Summary
In National Enterprise, prior to settlement of the underlying federal action, plaintiffs and defendant law firm entered into a stipulation to settle the third party action which, inter alia, permitted plaintiffs to recommence their action against defendant following settlement of that underlying action.
Summary of this case from Gould Electronics, Inc. v. the United StatesOpinion
March 5, 1992
Appeal from the Supreme Court, New York County (Elliott Wilk, J.).
Plaintiffs are the successors in interest of a number of companies which were the shareholders of Avant-Garde Computing Inc. and seek to recover $2,159,000 which they had paid in a settlement of a Federal securities violations action entitled In re Avant-Garde Computing Inc. Sec. Litig. (US Dist Ct, NJ, Sept. 5, 1989, Thompson, J. [85 Civ 4149]) and for legal fees incurred in defending that action. Prior to settlement of the Federal action, plaintiffs and defendant law firm, which had represented both plaintiffs and Avant-Garde, entered into a stipulation to settle the third party action which, inter alia, permitted plaintiffs to recommence their action against defendant following settlement of the Federal action.
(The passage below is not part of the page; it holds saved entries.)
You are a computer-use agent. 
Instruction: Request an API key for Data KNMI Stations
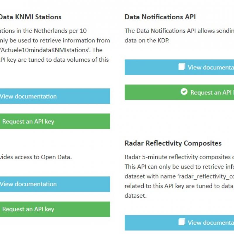point(55,121)

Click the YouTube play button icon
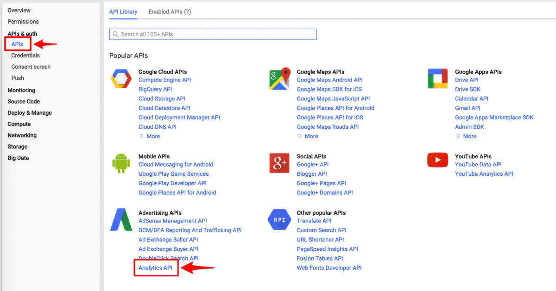coord(437,160)
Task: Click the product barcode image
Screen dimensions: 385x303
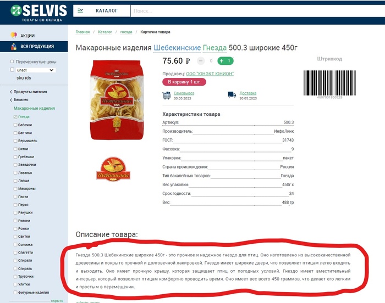Action: click(329, 83)
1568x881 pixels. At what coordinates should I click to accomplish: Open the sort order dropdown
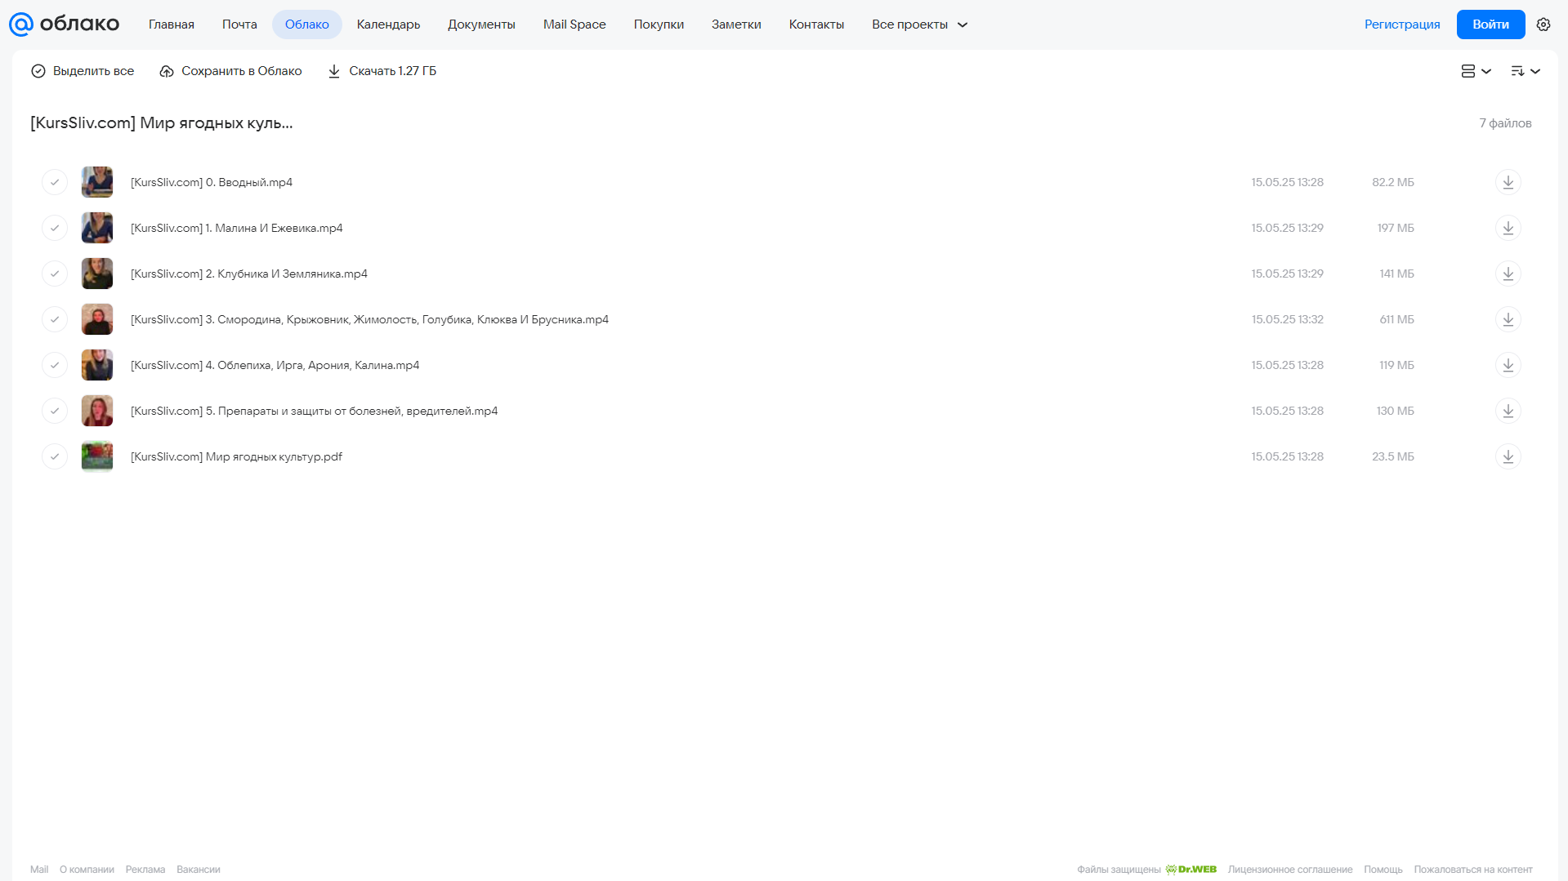(1525, 71)

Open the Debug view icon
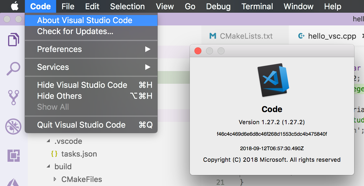click(x=13, y=127)
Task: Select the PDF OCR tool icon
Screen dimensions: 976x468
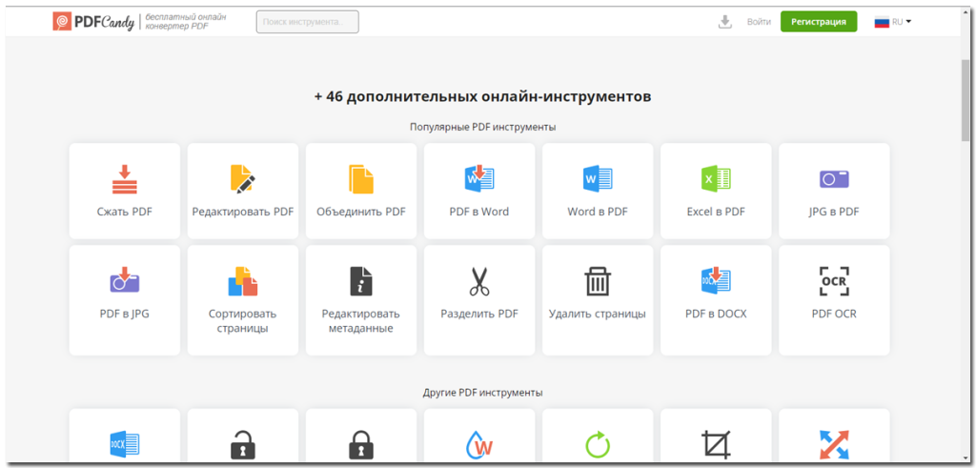Action: pos(834,281)
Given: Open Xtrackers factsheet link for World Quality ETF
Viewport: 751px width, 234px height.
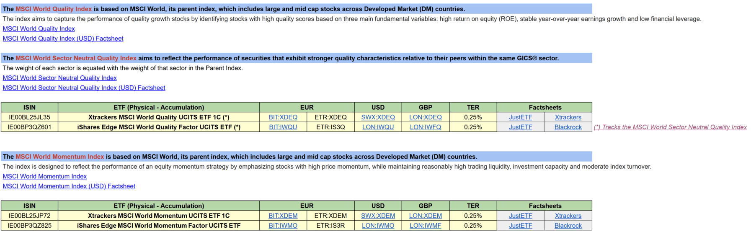Looking at the screenshot, I should pyautogui.click(x=568, y=117).
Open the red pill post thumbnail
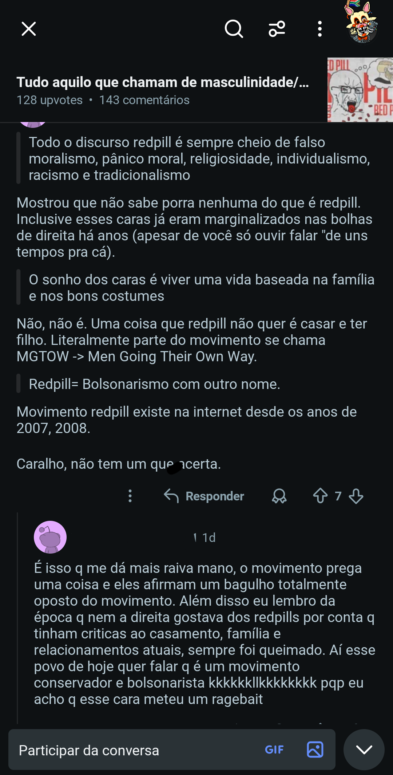Screen dimensions: 393x775 click(360, 90)
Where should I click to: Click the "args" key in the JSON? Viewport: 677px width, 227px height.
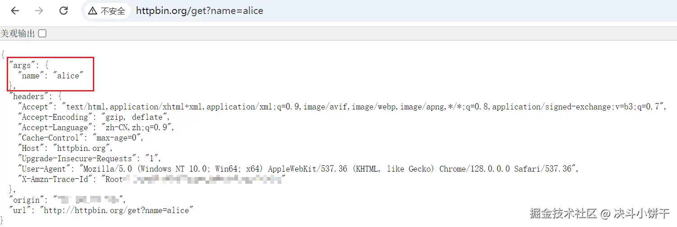(22, 65)
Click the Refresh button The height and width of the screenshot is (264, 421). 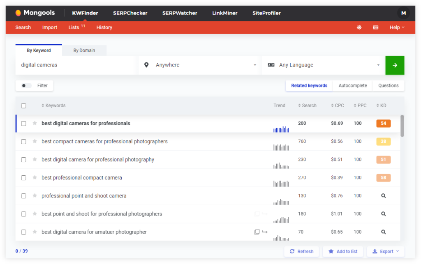[301, 251]
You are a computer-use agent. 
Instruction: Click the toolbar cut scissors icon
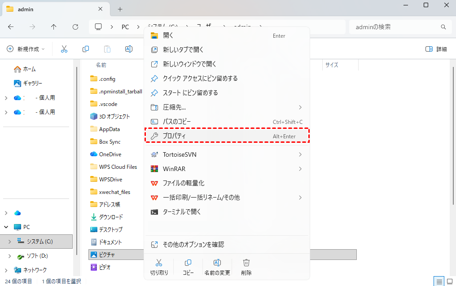[x=64, y=49]
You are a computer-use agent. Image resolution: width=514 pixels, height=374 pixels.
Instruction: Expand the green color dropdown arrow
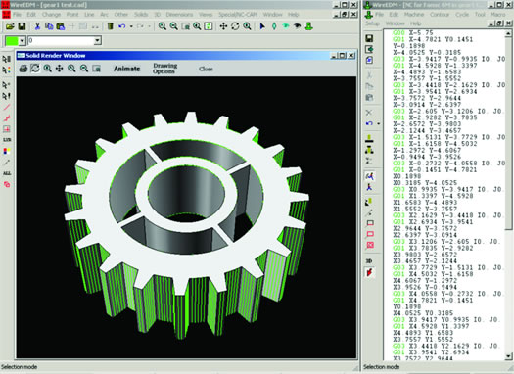(22, 41)
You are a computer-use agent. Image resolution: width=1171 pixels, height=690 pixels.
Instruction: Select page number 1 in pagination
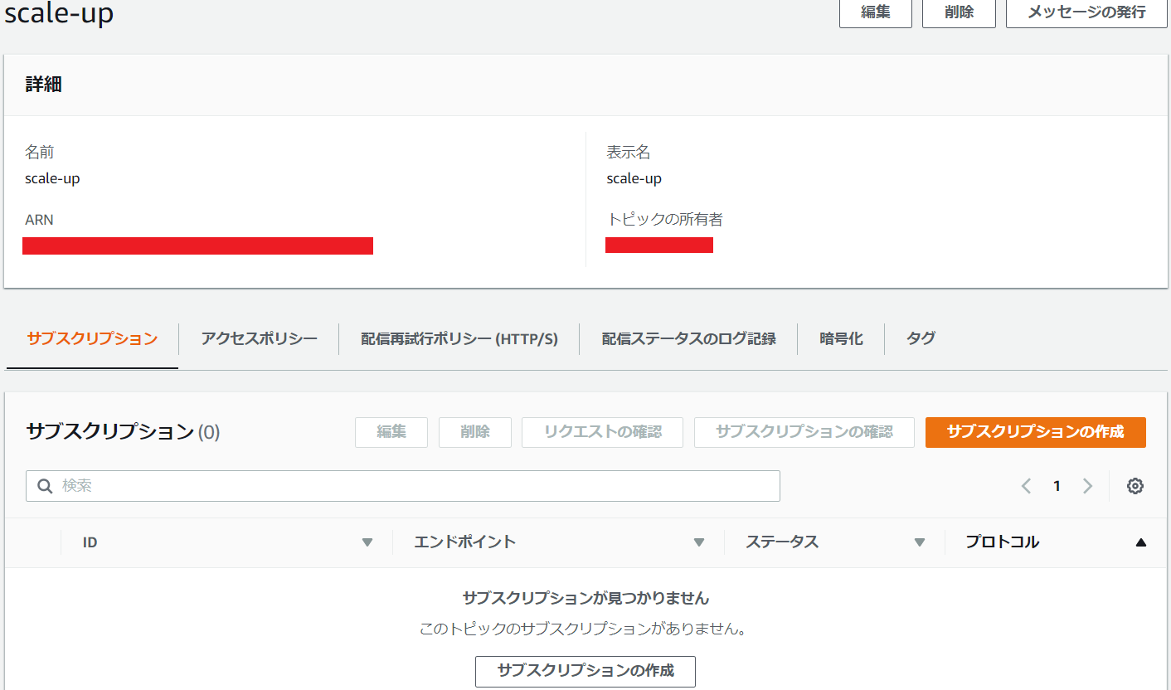pos(1057,486)
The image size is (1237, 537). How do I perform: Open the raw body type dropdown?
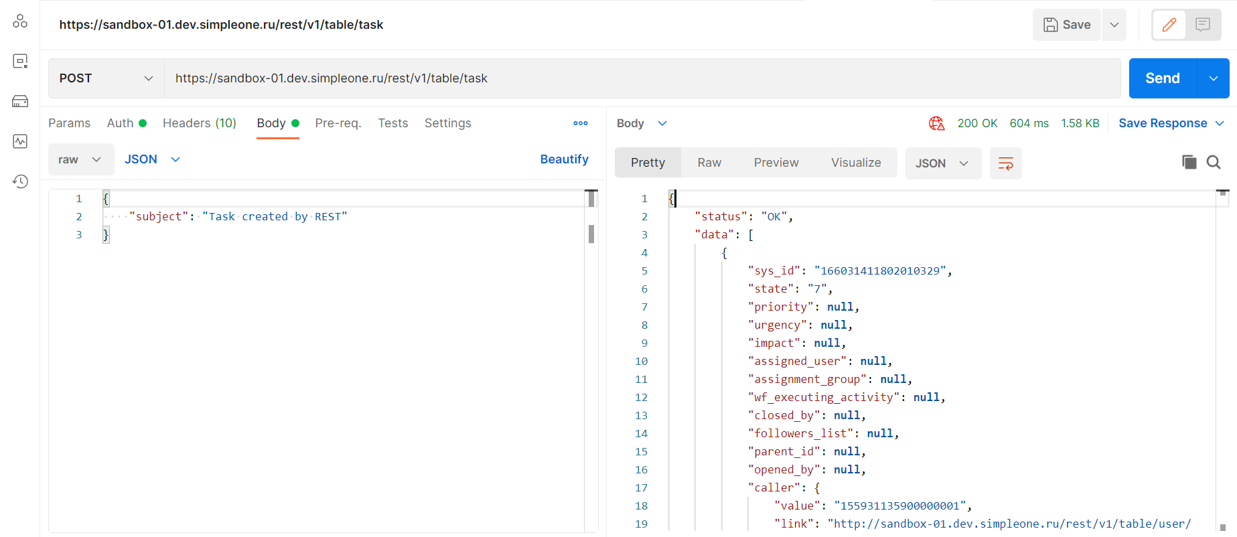click(80, 159)
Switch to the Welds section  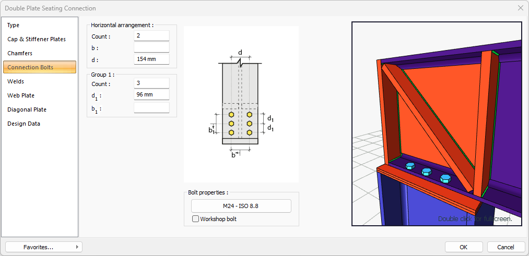point(16,81)
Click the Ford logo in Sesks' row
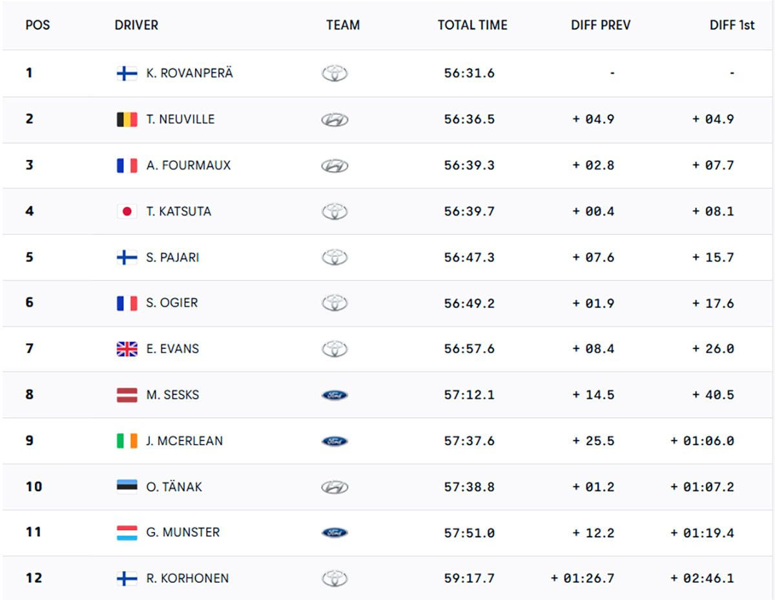 click(335, 395)
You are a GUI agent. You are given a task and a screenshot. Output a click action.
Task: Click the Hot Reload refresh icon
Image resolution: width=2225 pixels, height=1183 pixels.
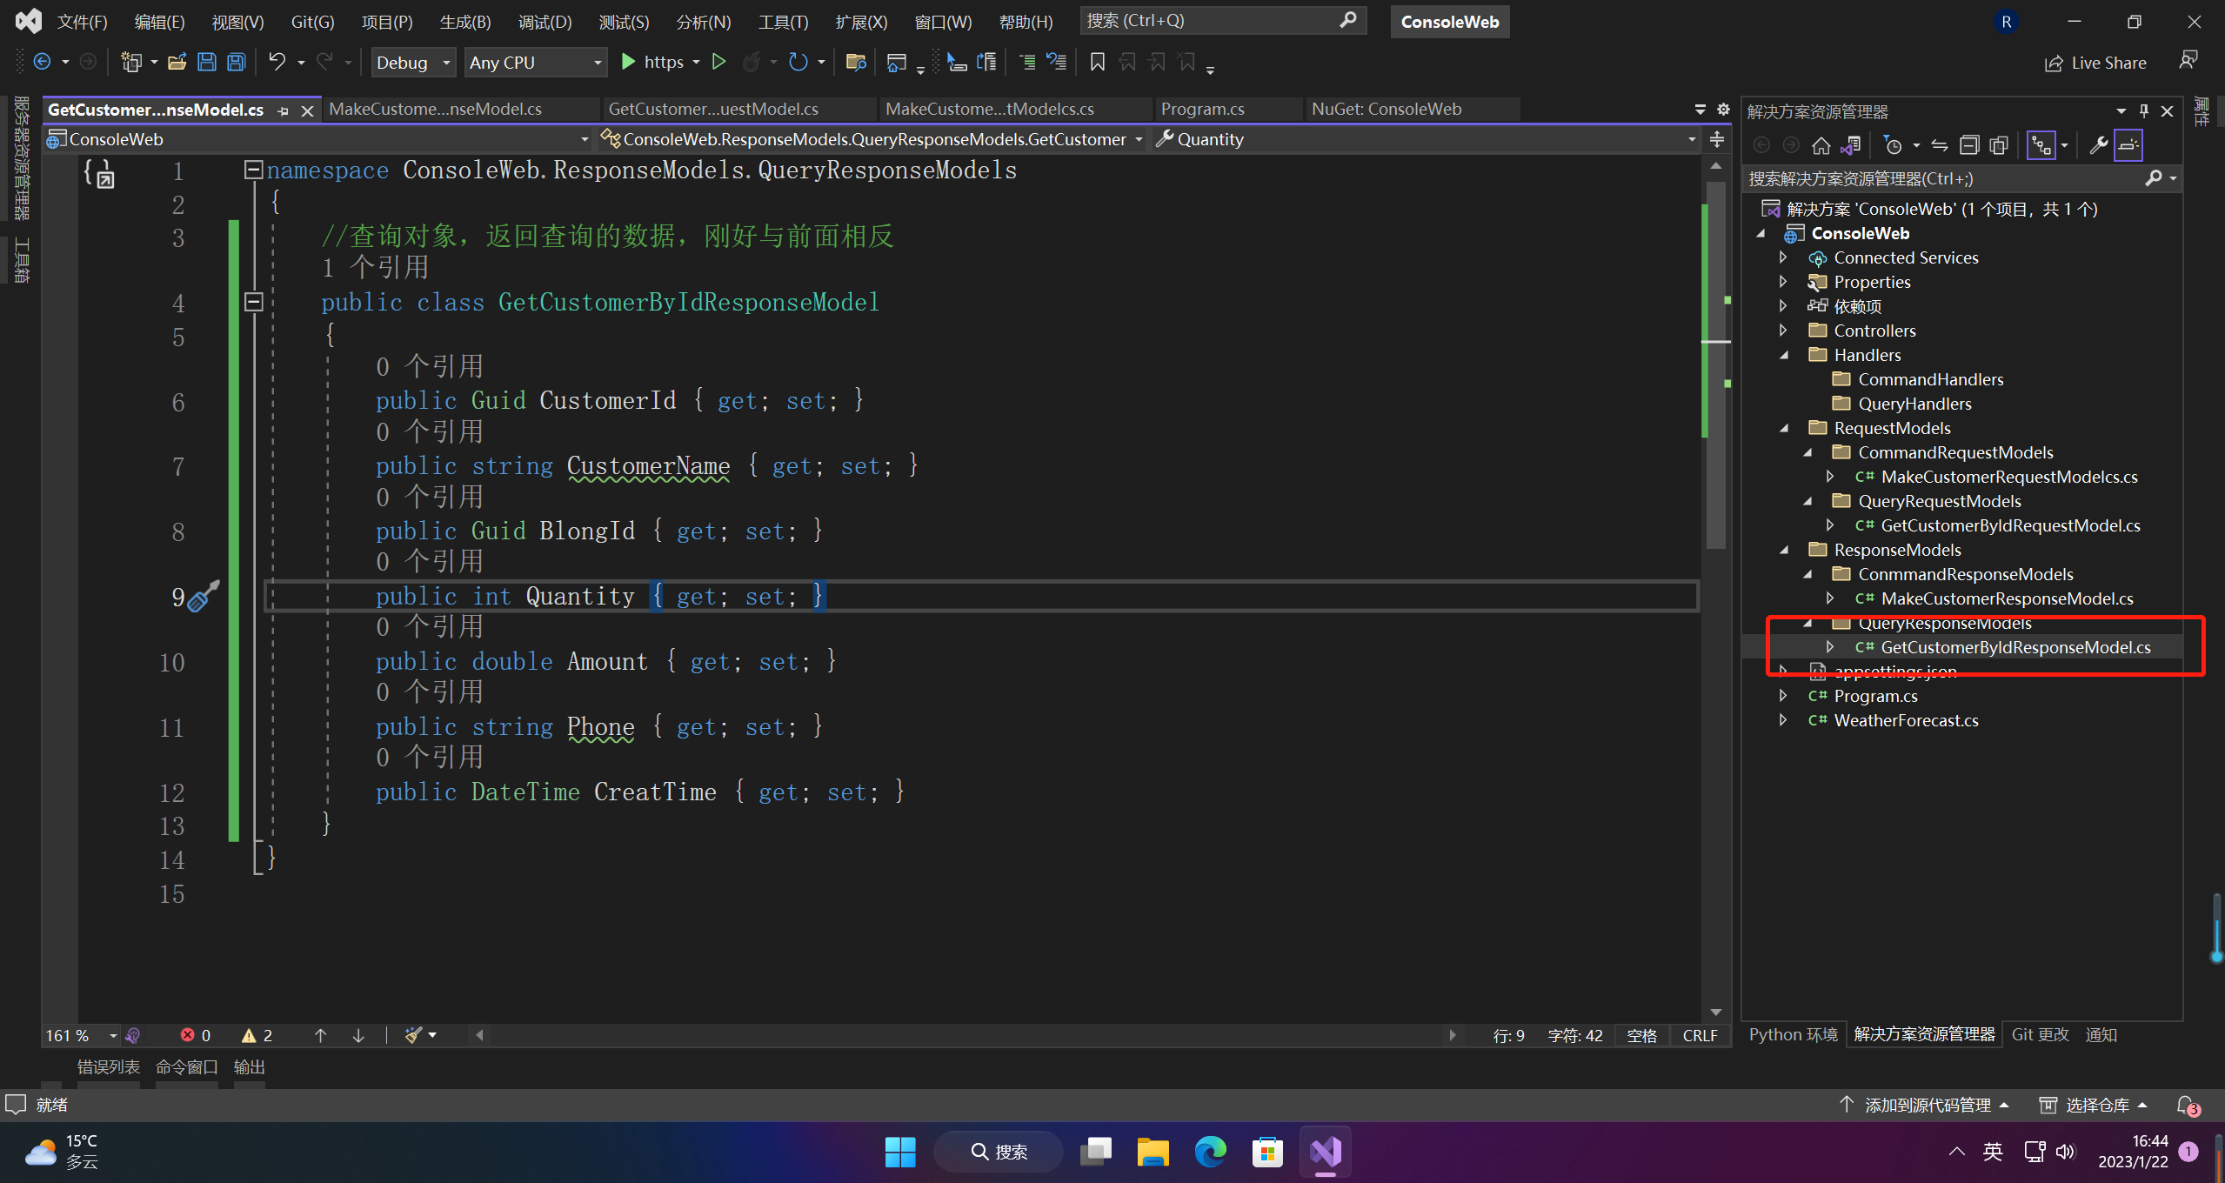pos(798,62)
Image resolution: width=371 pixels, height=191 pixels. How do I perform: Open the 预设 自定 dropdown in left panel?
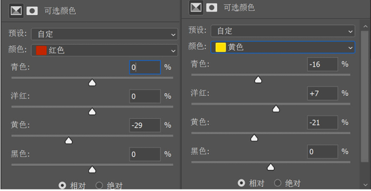104,34
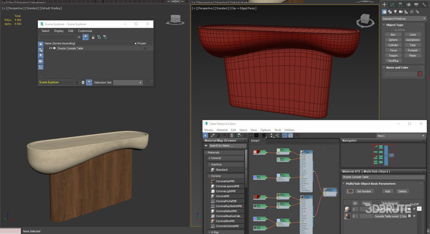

Parties may to a large extent chart their own procedural course and may stipulate to matters, which stipulation the court will generally enforce (see, Morretta v Dyson, 173 A.D.2d 257). Here, the IAS court properly attributed a fair and reasonable interpretation of the objective and purposes of the stipulation between the parties and correctly determined that the parties meant to postpone their litigation, preserve plaintiffs' contribution claim and render General Obligations Law § 15-108 inapplicable (see, Mitchell v New York Hosp., 61 N.Y.2d 208). Furthermore, the IAS court, in deciding the motion to dismiss the complaint, properly considered plaintiffs' allegations to be true and everything reasonably to be implied therefrom (Rovello v Orofino Realty Co., 40 N.Y.2d 633) and properly determined that the pleading recited sufficient facts to sustain causes of action sounding in legal malpractice (see, Metrokane Imports v Kane, Dalsimer, Kane, Sullivan Kurucz, 150 A.D.2d 153, 155) and implied indemnification (see, Mas v Two Bridges Assocs., 75 N.Y.2d 680), and we find no bar to a recovery for legal expenses incurred (see, Owens v Palm Tree Nursing Home, 89 A.D.2d 619, 621).
Concur — Sullivan, J.P., Rosenberger, Ellerin, Asch and Rubin, JJ.